I due figli di Giove traevano dunque, rapite,
di Leücippo le due figliuole: a inseguirli veloci
moveano i due fratelli figliuoli del sire Afarèo,
Ida gagliardo, e Lincèo, promessi e vicini alle nozze.
Quando alla tomba presso fûr giunti del morto Afarèo,
scesero giú dai cocchi, balzarono gli uni su gli altri,
delle zagaglie gravi, dei concavi scudi. E Lincèo
parlò, di sotto all’elmo lanciando la voce possente:
«O sciagurati, perché bramate la pugna? E feroci
per l’altrui donne, ignude nel pugno stringete le spade?
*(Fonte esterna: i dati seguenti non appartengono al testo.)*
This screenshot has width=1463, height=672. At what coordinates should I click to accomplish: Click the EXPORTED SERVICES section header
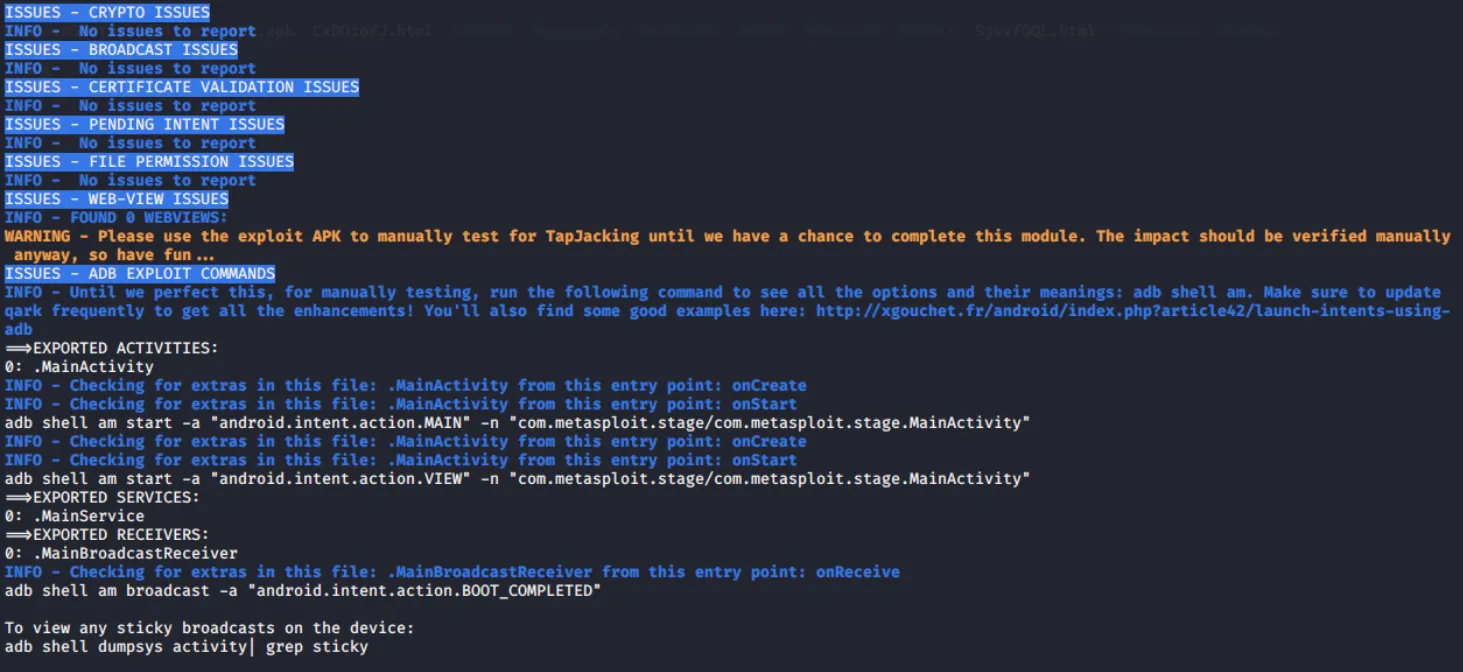(x=102, y=497)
Ai nostri doni queste sue figlie promise Leucippo:
fûr prima assai per noi che per voi, queste nozze giurate.
Bello non par che voi, pei talami ch’erano d’altri,
con muli, con giovenchi, con altri molteplici doni,
quell’uomo corrompiate, prediate coi doni le nozze.
E ben sapete ch’io, piú volte, d’entrambi al cospetto,
tanto, sebbene io non sia di molte parole, vi dissi:
— Amici cari, cosa non è che agli onesti convenga,
voler le spose avere per cui son già pronti gli sposi.
È grande Sparta, è grande l’Arcadia nutrice di greggi,
l’Èlide è grande anch’essa, che nutre corsieri, e Micene,
le rocche degli Achei, di Sísifo tutta la spiaggia.
Crescono qui, pensiero dei lor genitori, fanciulle
innumerevoli, e menda non hanno di membra o di senno.